BEGIN

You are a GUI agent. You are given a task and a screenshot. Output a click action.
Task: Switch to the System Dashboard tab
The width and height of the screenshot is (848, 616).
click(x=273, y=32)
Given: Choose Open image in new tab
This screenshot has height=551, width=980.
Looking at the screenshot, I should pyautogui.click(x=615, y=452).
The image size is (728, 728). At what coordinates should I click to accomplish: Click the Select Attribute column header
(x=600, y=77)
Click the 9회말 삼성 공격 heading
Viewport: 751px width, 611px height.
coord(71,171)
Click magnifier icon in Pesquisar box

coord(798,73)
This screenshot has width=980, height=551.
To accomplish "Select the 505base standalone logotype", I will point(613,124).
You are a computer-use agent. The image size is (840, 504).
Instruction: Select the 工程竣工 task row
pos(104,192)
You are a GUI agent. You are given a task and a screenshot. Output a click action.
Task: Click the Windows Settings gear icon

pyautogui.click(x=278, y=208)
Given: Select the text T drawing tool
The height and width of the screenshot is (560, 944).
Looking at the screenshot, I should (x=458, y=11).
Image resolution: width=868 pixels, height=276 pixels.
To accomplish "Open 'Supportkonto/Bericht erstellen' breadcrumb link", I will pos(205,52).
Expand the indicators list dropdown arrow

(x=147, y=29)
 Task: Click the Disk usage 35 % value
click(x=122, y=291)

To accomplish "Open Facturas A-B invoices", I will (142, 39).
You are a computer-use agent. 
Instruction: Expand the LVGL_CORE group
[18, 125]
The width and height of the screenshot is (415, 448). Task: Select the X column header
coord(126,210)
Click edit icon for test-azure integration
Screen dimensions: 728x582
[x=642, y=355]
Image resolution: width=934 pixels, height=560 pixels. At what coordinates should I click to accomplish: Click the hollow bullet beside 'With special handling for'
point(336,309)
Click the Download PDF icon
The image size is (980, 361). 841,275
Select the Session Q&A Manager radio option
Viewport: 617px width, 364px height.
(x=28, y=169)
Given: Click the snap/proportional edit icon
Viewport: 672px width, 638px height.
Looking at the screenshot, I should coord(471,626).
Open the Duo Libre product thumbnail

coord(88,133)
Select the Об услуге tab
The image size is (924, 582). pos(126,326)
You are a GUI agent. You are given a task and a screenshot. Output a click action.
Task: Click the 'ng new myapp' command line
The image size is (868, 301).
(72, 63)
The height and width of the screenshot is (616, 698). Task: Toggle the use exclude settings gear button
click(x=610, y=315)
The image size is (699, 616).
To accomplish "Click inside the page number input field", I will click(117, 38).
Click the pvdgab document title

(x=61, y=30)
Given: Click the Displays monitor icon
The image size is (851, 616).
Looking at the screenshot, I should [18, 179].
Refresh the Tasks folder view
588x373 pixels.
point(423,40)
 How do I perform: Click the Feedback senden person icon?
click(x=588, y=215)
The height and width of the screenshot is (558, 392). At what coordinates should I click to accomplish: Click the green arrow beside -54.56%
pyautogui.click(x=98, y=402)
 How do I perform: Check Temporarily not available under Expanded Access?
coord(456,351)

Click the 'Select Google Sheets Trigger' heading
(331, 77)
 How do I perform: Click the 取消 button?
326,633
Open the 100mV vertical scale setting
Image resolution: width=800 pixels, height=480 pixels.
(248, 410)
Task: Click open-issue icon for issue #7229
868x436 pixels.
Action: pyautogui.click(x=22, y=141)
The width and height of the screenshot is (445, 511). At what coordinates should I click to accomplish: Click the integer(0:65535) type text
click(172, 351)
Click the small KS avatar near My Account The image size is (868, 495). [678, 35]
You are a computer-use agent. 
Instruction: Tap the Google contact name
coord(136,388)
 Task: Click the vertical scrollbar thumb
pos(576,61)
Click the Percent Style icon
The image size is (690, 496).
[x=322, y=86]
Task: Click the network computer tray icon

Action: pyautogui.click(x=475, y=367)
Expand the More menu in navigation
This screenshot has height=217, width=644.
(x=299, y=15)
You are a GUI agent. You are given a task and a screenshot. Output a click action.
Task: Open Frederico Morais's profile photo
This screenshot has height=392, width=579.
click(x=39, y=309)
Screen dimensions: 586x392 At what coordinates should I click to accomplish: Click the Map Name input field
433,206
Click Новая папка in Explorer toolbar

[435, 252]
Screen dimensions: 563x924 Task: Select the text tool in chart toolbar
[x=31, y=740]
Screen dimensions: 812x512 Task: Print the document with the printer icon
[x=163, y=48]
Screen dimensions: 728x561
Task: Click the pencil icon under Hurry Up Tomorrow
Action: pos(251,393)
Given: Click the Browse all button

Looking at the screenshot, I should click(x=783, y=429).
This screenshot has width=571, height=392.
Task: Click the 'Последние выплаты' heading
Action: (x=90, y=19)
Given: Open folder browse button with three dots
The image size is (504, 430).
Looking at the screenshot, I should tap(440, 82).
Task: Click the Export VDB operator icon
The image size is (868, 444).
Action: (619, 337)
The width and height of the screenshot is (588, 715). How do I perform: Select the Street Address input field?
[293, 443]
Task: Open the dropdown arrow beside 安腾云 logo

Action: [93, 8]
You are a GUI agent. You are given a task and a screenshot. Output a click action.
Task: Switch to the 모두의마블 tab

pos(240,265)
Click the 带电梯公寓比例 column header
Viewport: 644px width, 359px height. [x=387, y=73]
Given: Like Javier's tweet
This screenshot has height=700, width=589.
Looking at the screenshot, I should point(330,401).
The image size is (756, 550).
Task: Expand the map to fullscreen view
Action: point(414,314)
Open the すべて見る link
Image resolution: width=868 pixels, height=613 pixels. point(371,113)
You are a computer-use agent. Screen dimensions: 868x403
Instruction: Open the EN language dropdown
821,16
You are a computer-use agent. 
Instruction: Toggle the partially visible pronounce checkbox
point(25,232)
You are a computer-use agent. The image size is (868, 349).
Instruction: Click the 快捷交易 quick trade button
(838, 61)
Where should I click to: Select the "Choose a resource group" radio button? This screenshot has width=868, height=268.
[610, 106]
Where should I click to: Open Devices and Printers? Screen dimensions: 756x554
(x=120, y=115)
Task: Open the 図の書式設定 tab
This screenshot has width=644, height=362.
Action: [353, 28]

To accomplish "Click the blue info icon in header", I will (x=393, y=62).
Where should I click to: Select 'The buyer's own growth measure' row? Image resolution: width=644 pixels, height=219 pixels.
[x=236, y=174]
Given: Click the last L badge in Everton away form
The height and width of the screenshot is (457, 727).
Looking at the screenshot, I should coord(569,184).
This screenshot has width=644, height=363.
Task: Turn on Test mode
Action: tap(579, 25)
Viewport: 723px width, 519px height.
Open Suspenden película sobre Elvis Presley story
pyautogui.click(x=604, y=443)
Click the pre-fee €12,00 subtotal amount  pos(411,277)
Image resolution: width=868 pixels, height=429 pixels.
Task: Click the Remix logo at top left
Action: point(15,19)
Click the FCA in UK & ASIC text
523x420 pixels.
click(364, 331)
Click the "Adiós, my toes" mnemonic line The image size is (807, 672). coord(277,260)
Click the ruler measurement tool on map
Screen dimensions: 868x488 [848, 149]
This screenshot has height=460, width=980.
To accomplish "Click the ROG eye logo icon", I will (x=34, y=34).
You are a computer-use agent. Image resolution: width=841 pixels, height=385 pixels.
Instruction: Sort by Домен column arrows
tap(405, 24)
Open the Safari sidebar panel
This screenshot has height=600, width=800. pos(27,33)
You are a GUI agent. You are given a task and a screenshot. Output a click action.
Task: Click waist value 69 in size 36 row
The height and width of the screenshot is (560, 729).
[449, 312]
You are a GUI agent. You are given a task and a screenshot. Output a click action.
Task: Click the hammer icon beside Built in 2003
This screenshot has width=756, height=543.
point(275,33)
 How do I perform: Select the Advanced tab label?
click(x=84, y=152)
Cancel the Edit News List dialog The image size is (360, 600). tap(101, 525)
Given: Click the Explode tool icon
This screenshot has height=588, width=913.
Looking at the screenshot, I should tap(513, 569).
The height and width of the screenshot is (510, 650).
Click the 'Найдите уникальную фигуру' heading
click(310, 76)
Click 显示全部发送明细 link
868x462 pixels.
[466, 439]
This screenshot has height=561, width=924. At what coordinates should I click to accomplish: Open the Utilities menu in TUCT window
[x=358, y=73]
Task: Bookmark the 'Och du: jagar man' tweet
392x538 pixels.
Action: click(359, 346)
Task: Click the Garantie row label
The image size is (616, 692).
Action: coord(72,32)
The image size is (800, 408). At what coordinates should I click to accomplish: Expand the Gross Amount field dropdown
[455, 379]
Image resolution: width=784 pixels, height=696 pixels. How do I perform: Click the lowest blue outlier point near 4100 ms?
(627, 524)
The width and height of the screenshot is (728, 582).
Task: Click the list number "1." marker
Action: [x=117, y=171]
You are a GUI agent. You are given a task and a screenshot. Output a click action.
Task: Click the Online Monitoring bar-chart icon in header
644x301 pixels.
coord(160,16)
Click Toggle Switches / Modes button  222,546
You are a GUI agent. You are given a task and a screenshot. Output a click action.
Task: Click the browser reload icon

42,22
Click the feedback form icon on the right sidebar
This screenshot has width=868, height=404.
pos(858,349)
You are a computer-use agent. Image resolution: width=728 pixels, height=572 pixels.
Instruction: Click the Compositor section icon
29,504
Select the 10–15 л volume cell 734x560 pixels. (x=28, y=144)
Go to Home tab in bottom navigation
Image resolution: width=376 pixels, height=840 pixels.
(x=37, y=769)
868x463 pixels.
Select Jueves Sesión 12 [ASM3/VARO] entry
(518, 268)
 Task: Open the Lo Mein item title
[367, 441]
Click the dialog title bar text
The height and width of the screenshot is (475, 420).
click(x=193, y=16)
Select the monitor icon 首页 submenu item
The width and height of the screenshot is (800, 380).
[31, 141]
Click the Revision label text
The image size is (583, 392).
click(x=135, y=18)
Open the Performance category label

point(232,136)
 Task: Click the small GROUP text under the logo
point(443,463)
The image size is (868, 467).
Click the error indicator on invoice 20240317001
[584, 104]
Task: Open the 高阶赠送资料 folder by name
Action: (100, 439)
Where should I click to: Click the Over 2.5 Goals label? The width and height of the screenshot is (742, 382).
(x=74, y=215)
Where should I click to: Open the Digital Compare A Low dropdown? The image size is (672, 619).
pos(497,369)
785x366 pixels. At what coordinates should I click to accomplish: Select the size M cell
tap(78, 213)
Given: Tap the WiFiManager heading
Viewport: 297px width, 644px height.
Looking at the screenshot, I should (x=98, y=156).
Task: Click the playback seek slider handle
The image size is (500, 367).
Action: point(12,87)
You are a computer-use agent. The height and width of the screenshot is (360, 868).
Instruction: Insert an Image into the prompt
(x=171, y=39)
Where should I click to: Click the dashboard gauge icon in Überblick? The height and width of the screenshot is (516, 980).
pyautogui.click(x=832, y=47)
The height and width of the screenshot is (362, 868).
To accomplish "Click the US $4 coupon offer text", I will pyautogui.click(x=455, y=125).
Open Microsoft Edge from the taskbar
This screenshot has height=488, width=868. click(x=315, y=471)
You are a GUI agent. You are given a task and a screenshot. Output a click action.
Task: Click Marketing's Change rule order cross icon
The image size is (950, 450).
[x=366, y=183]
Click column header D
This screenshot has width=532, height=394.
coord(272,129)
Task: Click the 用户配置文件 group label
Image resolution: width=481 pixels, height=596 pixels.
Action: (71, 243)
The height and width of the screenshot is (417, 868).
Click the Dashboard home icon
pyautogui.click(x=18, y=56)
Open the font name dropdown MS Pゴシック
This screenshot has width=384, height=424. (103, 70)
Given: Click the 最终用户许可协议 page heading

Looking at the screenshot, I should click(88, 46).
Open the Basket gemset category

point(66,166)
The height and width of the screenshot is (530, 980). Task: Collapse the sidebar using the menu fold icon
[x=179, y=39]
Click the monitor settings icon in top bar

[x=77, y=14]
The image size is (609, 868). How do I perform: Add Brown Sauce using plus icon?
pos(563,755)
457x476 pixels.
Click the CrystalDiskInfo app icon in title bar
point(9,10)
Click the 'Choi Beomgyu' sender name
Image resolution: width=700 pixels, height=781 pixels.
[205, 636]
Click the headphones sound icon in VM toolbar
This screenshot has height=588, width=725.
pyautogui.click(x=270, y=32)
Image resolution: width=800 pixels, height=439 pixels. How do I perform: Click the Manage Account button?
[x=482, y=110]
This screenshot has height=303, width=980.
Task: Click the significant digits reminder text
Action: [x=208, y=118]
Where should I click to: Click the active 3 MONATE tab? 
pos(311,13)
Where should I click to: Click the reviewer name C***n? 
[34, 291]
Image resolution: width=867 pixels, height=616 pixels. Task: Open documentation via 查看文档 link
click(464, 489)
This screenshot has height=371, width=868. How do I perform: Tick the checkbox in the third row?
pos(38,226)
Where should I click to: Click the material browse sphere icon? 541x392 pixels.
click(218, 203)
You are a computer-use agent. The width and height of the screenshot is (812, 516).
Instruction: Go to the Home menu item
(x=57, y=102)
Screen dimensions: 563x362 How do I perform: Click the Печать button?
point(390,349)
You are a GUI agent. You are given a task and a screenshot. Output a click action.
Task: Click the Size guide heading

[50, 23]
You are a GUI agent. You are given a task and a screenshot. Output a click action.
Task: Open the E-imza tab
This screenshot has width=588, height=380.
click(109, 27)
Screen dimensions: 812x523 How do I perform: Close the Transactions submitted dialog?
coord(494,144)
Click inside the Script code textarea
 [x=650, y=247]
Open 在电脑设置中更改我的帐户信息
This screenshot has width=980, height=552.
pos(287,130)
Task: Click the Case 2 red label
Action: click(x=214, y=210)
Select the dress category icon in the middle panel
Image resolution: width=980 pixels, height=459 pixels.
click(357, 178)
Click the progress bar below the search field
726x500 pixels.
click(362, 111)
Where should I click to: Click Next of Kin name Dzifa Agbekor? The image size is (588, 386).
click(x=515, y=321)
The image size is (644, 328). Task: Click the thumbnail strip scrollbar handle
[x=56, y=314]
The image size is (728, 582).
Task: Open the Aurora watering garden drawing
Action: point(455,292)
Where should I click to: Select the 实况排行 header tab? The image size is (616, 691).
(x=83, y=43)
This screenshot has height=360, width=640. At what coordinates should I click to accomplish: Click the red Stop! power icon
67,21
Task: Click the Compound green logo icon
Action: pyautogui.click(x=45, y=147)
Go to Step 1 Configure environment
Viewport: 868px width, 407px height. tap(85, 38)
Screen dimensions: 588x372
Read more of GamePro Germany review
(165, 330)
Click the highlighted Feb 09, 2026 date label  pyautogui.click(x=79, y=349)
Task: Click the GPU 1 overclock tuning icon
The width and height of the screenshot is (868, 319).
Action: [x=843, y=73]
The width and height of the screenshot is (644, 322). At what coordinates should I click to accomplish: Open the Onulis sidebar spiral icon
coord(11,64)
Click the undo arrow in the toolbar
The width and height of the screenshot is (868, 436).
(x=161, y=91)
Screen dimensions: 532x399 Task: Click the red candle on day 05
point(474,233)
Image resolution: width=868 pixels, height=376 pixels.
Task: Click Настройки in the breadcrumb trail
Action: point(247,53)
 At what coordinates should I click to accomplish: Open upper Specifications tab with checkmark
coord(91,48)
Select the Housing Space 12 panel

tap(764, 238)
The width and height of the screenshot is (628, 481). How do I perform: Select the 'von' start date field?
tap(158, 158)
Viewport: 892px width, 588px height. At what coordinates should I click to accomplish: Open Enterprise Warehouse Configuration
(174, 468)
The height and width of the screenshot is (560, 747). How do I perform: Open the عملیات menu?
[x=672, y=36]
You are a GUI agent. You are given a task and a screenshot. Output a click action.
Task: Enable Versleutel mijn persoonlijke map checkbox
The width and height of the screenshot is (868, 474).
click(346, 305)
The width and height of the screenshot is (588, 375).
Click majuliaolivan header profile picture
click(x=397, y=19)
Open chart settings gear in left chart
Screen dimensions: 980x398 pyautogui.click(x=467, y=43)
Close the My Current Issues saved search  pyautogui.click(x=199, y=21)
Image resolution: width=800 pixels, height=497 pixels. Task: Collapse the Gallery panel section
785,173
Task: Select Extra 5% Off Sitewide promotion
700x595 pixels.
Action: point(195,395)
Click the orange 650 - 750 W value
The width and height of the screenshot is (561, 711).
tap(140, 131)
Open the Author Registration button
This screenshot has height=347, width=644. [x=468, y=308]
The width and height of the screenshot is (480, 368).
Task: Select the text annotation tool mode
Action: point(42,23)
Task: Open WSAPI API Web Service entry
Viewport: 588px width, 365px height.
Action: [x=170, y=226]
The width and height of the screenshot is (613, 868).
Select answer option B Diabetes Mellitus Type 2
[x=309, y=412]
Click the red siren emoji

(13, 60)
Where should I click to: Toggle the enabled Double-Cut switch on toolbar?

END

The answer should consist of every line above in which "tweet" appears.

Given: Like Javier's tweet
Task: Bookmark the 'Och du: jagar man' tweet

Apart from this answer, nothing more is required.